Whatever their faults, these three books, taken together, provide a mini-education in the history and theology of chosenness. None, however, satisfactorily addresses the question that I was most curious about: How do today’s Jews relate to the concept of the “Chosen People”? And what do nonantisemitic non-Jews think about it? A little research turned up surveys that measured Jewish demographics and the like, but I couldn’t find one that dealt directly with the question of divine election.
So I wrote one. Granted, it was the opposite of scientific. I asked only the respondents’ religion, whether they believed that the Jews were the Chosen People, and for them to explain what they thought being “chosen” means. And the number of responses, a paltry but round 50, could not be called a statistical sample. Still, the results were interesting. The majority of the respondents soundly rejected that the Jews are the Chosen People — indeed, that chosenness even exists. The five Jews who supported the idea all practiced some level of observance and mentioned some version of a higher ethical calling; the six Christians pointed to the Bible (unfortunately, no Muslims responded).

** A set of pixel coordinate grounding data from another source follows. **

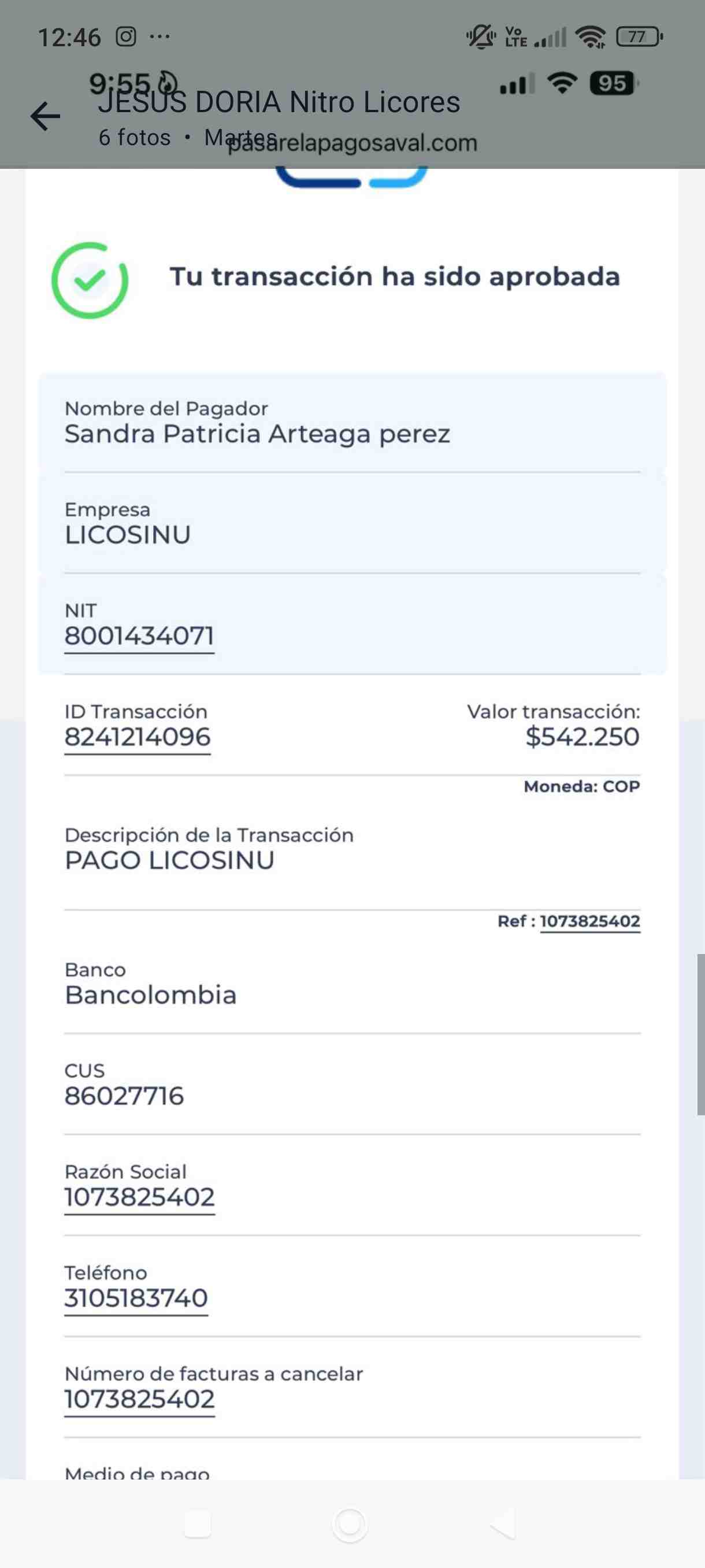The height and width of the screenshot is (1568, 705).
Task: Tap the Ref number 1073825402
Action: coord(590,922)
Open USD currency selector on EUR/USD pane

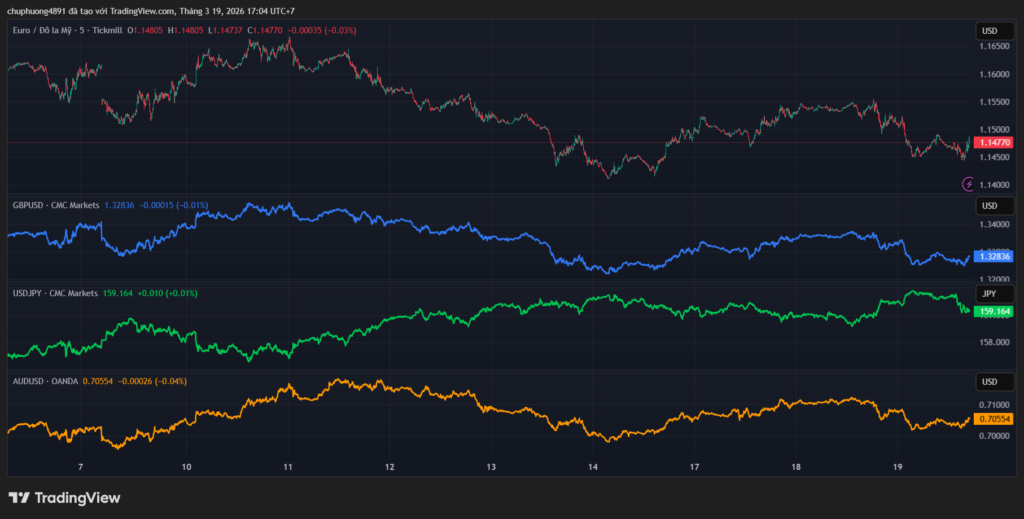(989, 31)
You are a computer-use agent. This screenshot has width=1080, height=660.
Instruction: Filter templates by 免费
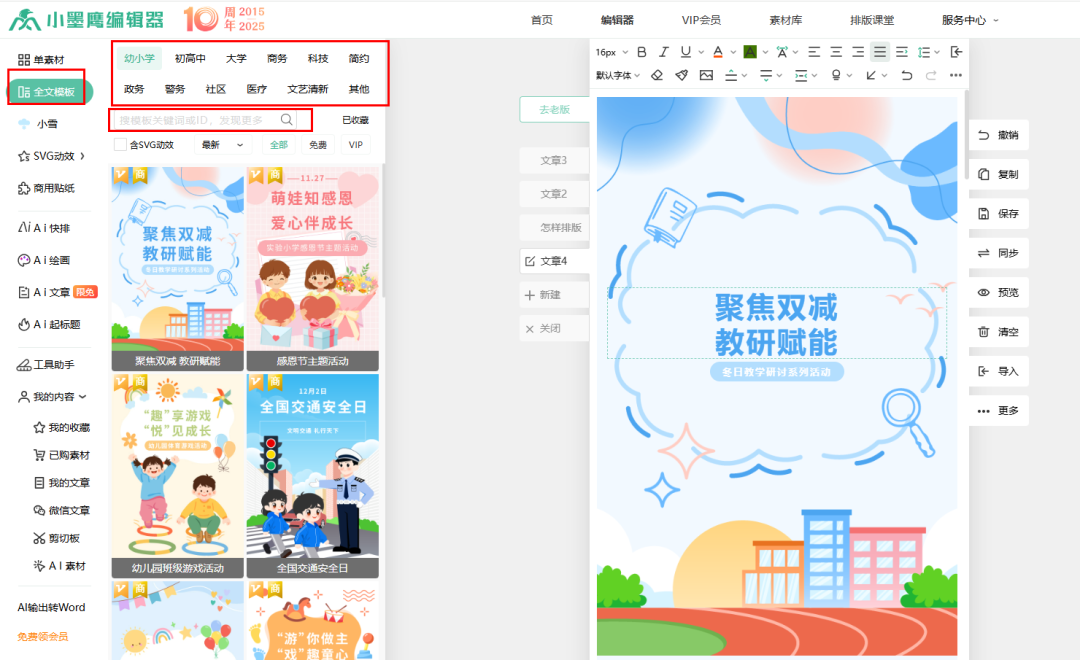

What intrigued me the most was the whiff of exceptionalism in many of the negative responses from Jews. The Christians (or atheists from a Christian background) said that nobody is chosen; the Jews said that nobody is chosen, and yet the Jewish people are special in some way, due to their “higher ethical responsibilities” or their intellectual traditions or — although no one mentioned the Holocaust — their suffering. Thus, even if I can’t yet prove it, I suspect that a lot of Jews do believe in some form of Jewish exceptionalism. They just can’t, or won’t, say so explicitly, because the current cultural relativism has trained them to believe that pride is equatable with chauvinism. In other words, they don’t know that they believe what they believe.
This is not to make a judgment. I, too, am loath to admit that the Jews are chosen or exceptional; I, too, take a contradictory pride in our disproportionate accomplishments. (Let’s face it, even our crooks are exceptional: Meyer Lansky, Bernard Madoff.) And when I try to come to some conclusion, the questions multiply like rabbits. Is there some way to accommodate chosenness? To resolve the tension between the particularist and the universal? And why, in an age of Jewish self-determination, the preoccupation with Jewish suffering?
Let us end, then, with another obvious statement: The real discussion is just beginning — even if we aren’t yet sure who has been chosen to have it.
Gordon Haber is at work on a novel about the Jewish messiah.